* Kutipan untuk Dibaca

┌────────

Bermodal nekat seorang wartawati nonmuslim meliput Aksi
Damai 212. Inilah sekelumit pengalaman sekaligus liputan yang berhasil
ia tuliskan:
Sebenarnya, kantor aku ga mempersiapkan aku untuk menghadapi liputan
Aksi Bela Islam III. Engggak seperti kantor media lainnya yang meminta
reporternya melepas ID Card, memakai baju gamis atau koko putih serta
atribut Islami lainnya buat yang cowok, buat yg cewek pake hijab atau
kerudung. Bahkan ada kantor yang sudah siapkan bekal buat reporternya
Utk liputan aksi yg disebut2 sebagai aksi 212. Plus bekal odol Utk jaga2
terjadi seperti aksi 411.
Sebenarnya rada takut juga liputan aksi 212, secara aku beragama
Non-Muslim dari media yang disoroti sama FPI sebagai medianya Ahok. Tapi
karena aku hanya prajurit yang menjalani tugas dari kumendan di kantor,
oke aku jalani saja.
Karena opang (ojek pangkalan) langganan ga bisa nembus Monas,
akhirnya aku berhenti di Jalan Abdul Muis. Dan melanjutkan perjalanan
dengan jalan kaki melewati Jalan Budi Kemulyaan.
Rasa takut pun hilang, karena mereka yang mengagung-agungkan kebesaran Tuhannya pasti tidak akan sanggup menyakiti manusia lain.
Lalu bapak memakai peci putih menyodorkan sebotol air mineral kepadaku.
“Haus ya Mbak? Nih ambil saja. Kita sudah sediakan banyak kok untuk
teman-teman disini,” ujar bapak itu. Terharu, aku ambil botol air minum
itu sambil mengucapkan terima kasih.

└────────

* Baris Hasil Ekstraksi
┌────────

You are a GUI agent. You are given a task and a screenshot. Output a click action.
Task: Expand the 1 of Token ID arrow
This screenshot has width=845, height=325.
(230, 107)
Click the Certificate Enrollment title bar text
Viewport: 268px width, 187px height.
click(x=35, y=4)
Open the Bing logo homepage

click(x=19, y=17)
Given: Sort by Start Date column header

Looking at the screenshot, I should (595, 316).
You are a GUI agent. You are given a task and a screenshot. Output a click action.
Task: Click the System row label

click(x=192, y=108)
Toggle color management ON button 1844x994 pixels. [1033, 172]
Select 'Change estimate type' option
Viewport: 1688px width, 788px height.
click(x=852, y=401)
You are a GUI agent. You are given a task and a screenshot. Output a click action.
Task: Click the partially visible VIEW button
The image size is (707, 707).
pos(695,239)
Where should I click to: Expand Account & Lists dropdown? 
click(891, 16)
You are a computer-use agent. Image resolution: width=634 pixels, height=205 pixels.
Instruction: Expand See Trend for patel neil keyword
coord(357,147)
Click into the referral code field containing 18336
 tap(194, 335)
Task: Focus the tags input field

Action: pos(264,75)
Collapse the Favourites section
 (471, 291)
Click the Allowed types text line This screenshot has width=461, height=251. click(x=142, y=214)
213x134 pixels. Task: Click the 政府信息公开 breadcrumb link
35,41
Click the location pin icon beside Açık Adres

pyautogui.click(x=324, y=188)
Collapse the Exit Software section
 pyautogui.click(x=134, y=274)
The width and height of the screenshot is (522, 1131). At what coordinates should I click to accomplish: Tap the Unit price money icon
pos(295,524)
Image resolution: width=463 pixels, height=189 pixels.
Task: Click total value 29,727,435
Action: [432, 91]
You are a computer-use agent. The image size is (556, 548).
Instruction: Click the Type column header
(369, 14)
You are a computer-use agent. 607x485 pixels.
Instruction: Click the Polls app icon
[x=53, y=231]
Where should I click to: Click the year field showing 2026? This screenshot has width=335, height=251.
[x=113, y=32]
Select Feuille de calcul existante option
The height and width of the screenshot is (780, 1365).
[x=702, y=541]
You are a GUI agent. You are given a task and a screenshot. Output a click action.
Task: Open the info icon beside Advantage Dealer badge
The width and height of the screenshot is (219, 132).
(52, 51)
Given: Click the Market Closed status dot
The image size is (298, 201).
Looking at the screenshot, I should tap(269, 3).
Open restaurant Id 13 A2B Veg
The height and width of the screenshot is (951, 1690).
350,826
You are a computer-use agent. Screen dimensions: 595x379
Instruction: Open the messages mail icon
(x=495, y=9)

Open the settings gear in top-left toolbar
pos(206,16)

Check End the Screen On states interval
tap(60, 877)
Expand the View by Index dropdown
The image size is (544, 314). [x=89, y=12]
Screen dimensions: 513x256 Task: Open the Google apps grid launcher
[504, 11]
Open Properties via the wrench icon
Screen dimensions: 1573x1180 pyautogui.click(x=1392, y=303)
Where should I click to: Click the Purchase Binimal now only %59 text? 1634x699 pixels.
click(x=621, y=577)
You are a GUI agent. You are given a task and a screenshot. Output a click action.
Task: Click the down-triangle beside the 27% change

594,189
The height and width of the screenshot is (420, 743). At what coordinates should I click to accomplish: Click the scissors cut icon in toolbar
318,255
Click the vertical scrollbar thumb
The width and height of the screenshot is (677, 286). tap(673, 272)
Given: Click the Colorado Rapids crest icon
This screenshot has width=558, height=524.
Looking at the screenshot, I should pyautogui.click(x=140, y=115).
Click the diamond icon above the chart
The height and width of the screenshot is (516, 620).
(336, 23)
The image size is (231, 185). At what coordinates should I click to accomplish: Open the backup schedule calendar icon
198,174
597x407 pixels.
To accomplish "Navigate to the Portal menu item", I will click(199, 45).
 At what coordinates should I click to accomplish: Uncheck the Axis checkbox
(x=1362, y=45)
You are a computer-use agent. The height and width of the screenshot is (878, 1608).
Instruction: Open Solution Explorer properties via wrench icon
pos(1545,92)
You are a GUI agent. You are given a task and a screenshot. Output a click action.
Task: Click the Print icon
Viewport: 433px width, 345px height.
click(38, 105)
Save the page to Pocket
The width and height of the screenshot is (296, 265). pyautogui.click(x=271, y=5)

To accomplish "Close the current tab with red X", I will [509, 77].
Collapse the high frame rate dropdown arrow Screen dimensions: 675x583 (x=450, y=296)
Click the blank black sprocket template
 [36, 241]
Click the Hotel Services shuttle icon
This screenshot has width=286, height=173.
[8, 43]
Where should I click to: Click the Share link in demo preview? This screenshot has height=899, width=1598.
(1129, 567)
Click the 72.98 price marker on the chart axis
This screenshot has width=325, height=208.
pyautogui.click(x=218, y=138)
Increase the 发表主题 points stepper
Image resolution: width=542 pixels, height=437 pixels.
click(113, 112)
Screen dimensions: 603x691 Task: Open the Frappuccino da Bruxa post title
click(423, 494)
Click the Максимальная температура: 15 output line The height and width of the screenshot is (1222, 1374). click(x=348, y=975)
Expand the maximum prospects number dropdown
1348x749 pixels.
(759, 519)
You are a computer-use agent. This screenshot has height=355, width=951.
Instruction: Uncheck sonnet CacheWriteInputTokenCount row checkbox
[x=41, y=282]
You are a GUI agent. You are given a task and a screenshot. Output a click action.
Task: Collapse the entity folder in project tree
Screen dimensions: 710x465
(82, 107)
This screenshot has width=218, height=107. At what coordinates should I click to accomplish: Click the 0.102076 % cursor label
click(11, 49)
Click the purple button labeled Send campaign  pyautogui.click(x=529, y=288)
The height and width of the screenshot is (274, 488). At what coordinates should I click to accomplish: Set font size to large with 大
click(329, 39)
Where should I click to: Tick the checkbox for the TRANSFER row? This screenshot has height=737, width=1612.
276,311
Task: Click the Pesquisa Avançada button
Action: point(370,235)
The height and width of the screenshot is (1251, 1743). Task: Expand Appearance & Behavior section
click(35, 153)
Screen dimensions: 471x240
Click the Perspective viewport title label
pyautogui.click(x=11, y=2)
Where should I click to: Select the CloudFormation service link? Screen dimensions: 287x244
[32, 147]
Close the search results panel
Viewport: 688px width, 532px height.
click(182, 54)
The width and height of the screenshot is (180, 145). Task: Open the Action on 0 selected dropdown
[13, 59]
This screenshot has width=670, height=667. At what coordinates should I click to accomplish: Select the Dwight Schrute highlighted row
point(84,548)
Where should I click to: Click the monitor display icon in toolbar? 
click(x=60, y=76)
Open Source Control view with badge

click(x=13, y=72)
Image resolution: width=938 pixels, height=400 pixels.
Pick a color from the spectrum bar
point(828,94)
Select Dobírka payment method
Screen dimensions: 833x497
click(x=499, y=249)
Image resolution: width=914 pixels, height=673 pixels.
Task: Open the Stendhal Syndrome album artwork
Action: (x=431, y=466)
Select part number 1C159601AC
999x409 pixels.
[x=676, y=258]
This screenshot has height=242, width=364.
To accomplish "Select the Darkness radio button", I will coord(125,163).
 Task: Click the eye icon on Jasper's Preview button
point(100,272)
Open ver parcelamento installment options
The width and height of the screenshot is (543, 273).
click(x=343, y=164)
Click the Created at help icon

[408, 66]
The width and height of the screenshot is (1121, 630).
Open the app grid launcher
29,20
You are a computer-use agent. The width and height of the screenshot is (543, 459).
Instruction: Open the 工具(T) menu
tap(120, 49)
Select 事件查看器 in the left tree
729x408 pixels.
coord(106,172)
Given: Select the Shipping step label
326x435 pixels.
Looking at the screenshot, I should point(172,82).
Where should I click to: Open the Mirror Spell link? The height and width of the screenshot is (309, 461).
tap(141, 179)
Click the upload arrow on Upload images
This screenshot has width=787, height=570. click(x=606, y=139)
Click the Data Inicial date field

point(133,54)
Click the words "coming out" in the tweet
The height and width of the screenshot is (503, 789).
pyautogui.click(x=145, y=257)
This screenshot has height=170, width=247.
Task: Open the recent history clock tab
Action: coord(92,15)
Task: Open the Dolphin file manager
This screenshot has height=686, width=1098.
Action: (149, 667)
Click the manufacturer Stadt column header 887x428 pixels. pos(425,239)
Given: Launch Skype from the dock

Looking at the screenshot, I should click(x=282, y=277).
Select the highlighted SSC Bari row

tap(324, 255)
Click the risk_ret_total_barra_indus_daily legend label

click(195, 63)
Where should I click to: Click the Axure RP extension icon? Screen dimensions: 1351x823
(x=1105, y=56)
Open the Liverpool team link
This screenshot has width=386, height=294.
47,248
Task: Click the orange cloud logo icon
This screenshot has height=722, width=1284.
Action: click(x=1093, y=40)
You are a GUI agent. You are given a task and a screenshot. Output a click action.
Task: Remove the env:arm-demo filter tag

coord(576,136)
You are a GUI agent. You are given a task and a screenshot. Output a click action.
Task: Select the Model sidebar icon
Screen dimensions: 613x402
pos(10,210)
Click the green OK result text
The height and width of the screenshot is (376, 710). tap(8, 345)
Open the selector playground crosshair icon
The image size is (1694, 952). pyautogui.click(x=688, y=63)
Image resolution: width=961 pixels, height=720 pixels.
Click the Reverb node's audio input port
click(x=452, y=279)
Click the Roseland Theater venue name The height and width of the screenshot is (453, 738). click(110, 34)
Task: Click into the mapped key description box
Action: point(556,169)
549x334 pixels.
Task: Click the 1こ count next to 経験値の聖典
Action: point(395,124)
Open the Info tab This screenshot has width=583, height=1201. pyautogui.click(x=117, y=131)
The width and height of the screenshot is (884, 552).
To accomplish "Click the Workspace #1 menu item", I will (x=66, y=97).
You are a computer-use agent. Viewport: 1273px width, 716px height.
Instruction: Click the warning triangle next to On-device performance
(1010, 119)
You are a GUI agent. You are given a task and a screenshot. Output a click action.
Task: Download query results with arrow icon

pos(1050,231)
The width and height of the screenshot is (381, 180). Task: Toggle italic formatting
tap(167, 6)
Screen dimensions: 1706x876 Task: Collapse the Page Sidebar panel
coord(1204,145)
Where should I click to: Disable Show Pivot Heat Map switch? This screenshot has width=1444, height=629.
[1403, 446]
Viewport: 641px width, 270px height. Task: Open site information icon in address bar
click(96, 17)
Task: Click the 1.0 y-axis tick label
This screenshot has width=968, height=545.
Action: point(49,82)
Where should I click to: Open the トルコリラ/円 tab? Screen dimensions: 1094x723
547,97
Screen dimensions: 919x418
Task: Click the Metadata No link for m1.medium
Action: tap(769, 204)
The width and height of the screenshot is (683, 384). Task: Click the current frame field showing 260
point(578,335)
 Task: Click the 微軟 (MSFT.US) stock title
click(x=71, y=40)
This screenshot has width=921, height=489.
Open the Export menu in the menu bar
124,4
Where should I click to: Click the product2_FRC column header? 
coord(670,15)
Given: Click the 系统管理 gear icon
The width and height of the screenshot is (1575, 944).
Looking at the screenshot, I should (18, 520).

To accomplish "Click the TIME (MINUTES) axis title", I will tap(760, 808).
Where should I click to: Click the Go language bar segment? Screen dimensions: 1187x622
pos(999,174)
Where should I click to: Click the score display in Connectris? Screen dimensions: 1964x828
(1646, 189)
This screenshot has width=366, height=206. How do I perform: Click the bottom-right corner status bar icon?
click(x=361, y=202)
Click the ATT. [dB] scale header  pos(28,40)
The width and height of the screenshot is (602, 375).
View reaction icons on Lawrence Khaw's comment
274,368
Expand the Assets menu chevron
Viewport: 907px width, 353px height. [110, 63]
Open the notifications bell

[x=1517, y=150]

└────────

* Tugas yang Dikerjakan
a. Jawablah pertanyaan berikut berdasarkan kisah liputan Aksi Damai 212.
(i) Di jalan mana penulis berhenti karena ojek pangkalan langganannya tidak bisa menembus Monas?
(ii) Apa yang disodorkan bapak berpeci putih kepada penulis?
(iii) Selain bekal, apa yang disiapkan sebuah kantor media untuk reporternya sebagai jaga-jaga?
b. Teruskan kisah liputan Aksi Damai 212, dimulai tepat setelah kalimat terakhirnya.

* Jawaban per Tugas
a.
(i) Jalan Abdul Muis.
(ii) Sebotol air mineral.
(iii) Odol.

b.
Aku pun melanjutkan perjalanan bersama lautan massa. Berkali-kali aku
ditawarkan makanan bungkus atau kue-kue kecil yang sudah disiapkan
warga untuk para pendemo. Terpaksa aku tolak, karena akan menyulitkan
aku menjalankan tugasku.
“Monas penuh,” demikian kata massa. Lalu mereka pun menggelar koran dan sajadah untuk shalat Jumat di jalan.
Mungkin aku satu-satunya perempuan yang tidak memakai hijab atau
kerudung. Tetapi, tak satupun massa mempermasalahkan keberadaanku yang
berbeda dengan mereka.
Meski sempat tertahan di perempatan Indosat, akhirnya aku berhasil
menembus jalan menuju Monas. Kemudian mendengar ceramah Shalat Jumat
yang menyejukkan. Penceramah itu mengatakan, “Hai orang Kristen, kalian
saudara kami, hai orang Hindu, kalian juga saudara kami. Begitu juga
dengan orang Katolik, Budha dan Konghucu, kalian adalah saudara kami.
Kita adalah sama, yang berbeda hanya agama kita. Dan kita tetap bersatu
dalam NKRI.”
Sejuk, damai dan tenang hati ini mendengarnya.
Tak berapa lama kemudian, hujan turun, mulai dari rintik-rintik
hingga sangat deras. Aku pun mencari tempat berteduh, lalu seorang
perempuan memakai hijab mengajak ku berteduh di tenda mereka, tenda
Relawan Indonesia. Meski tetap basah kuyup, setidaknya kepalaku
terlindungi dari derasnya hujan. Terima kasih, Bu (entah siapa namanya).
Namun hujan deras, tak membuat massa bergerak sedikit pun dari tempat
duduk mereka. Bahkan mereka semakin khusuk dan khidmat dalam
menjalankan ibadahnya. Luar biasa!!!
“Massa pun lebih tertib. Sampah dikumpulkan di plastik-plastik sampah
atau kepada massa yg bertanggung jawab mengumpulkan sampah. Bagaimana
dengan taman? Aaahh mereka juga menjaga taman tidak rusak. Bahkan mereka
saling mengingatkan untuk tidak menginjak tanaman yang ada di
taman-taman tersebut”
Massa pun mulai membubarkan diri seusai salat Jumat, sekitar 12.45
WIB. Jalan-jalan ibukota mulai normal kembali sekitar pukul 16.00 WIB.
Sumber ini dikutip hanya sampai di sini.